Bu şartlar altında Arakanlı Müslümanların umut bağlayabilecekleri tek yol, tıpkı
önceki nesillerin yaptığı gibi derme çatma teknelerle okyanusa açılmak ve kaderlerini
beklemek oluyor. Bu göçler önceleri, Myanmar ordu ve polis gücünün desteğiyle Budist
çetelerin saldırıları sonrasında yapılıyordu. Ancak bu durum, zamanla bizzat
resmi makamların gözetimini ve denetimine geçmiş durumda. Bunun en açık
göstergesi yukarıda kısaca değindiğimiz üzere, geçen Nisan ayında yapılan nüfus
sayımında tıpkı önceki dönemlerde olduğu gibi, Arakanlılar, Burma’daki 130 etnik
gruptan biri kabul edilmemesi oldu.
Yetkililerin, bu kitlenin Bangladeşli
göçmenler olduğu yolundaki ısrarı, bir tür ‘yumuşak baskıya’ dönüşmüş durumda.
Önümüzdeki yıl seçimlerin yapılacak olması, Batılı ülkelerin ülkenin
geleceğindeki ekonomik verimlilikten pay almak adına da insan hakları vb. konularda
seslerinin biraz daha fazla çıkması, Myanmarlı yetkilileri Arakanlıları en
azından Bangladeşli göçmenler sınıflamasıyla ülkede varlıklarını
sürdürebilecekleri sonucuna getiriyor. Ancak bu noktada, Arakanlıların tarihsel
ve toplumsal hafızası bir anlamda böylesi bir zulme maruz kalmakla, teknelerle
okyanusa açılma riski arasındaki tercihi ikincisi lehine kullanmalarına
zorluyor.
Bu nedenle, neredeyse her gün derme çatma teknelerle Arakan sahillerini
terk edenler bunun göstergesi. Bu durum, Vietnam Savaşı sonrasında Asya’da
yaşanan dev göç dalgasından sonraki en büyük göç hadisesi olarak tarihe
geçiyor. İşin ilginç tarafı, artık bu göç gizli saklı değil, bizzat Myanmar
sahil güvenliği marifetiyle, bir tür organize insan kaçakçılığı organizasyonu şeklinde
uluslararası insanlık suçu kapsamına girecek bir mahiyet arz ediyor.
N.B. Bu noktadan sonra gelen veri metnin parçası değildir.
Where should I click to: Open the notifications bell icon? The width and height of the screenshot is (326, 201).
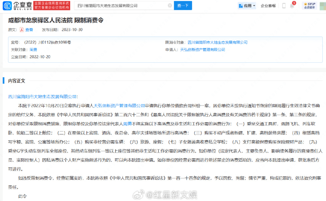(292, 6)
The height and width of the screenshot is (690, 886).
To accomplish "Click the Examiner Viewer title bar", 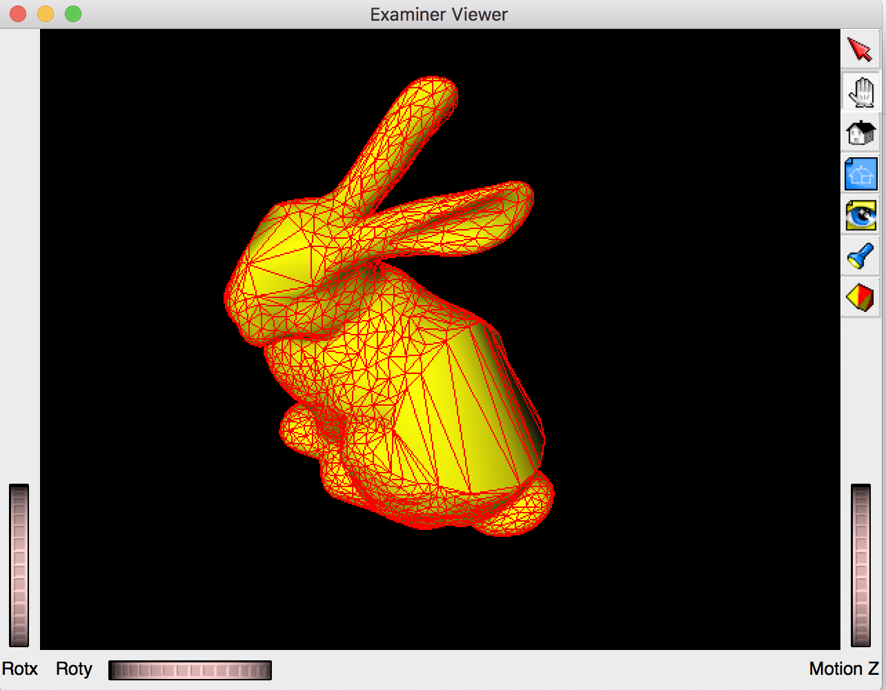I will pyautogui.click(x=438, y=14).
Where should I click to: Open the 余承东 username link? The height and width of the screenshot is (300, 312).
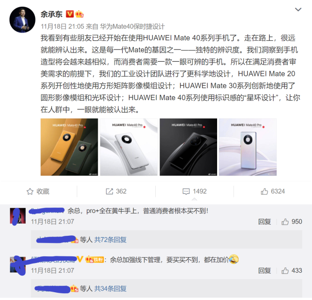[52, 14]
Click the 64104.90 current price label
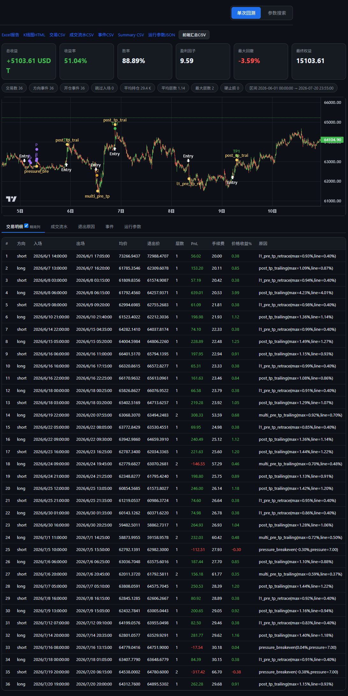The width and height of the screenshot is (348, 696). (332, 140)
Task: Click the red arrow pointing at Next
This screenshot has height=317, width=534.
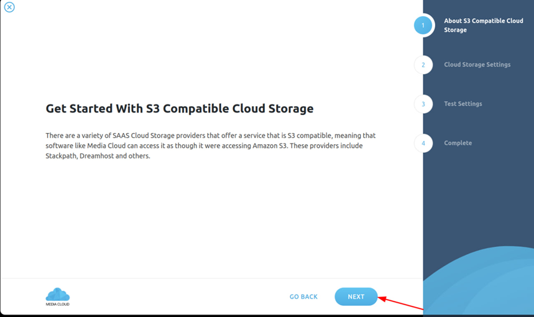Action: [401, 303]
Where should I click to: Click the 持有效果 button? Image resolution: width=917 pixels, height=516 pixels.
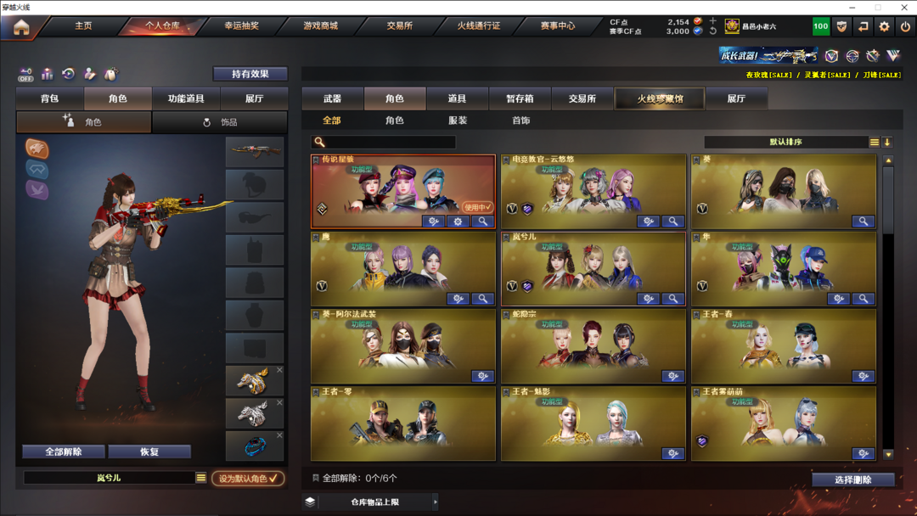coord(250,74)
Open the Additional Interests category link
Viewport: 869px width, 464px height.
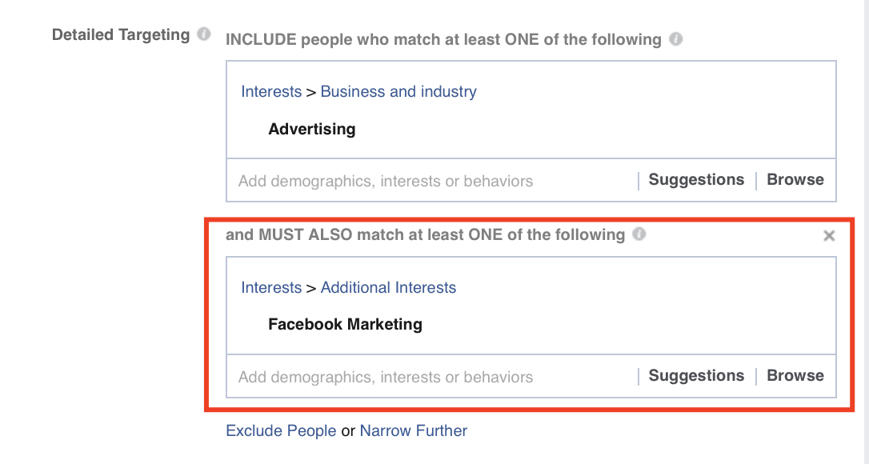(388, 287)
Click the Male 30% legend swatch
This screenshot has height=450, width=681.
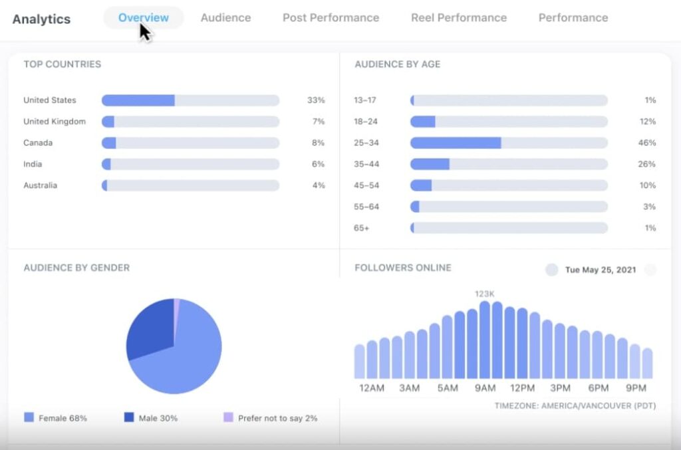[x=129, y=418]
Varoluşlarını bu teknelerle nereye olursa gitmekte bulan Arakanlıların, yaşadıkları
topraklarda ne siyasi, sosyal ne de ekonomik olarak herhangi bir varlığa sahip
değil. Arakan Eyaleti’ndeki Müslüman nüfusun dış göç vermesinin birkaç sonucundan
bahsetmek mümkün. Birincisi, Eyalet’teki Budist kitlenin siyasi ve toplumsal
egemenliğini pekiştiren bir unsur. İkincisi ise, bu halkın yaşadıkları toprakları
terk etmesi, merkezi gücü temsil eden Burma (Burmese) çoğunluğu nezdinde, 70
yıldır ortadan kaldırmaya çalıştığı bir halkın nüfusunun giderek azalmasıyla hak
ve iddialarından vazgeçeceklerinden hareketle yakın gelecekte daha az sorun veya
hiçbir sorun taşımayacağı anlamına geliyor.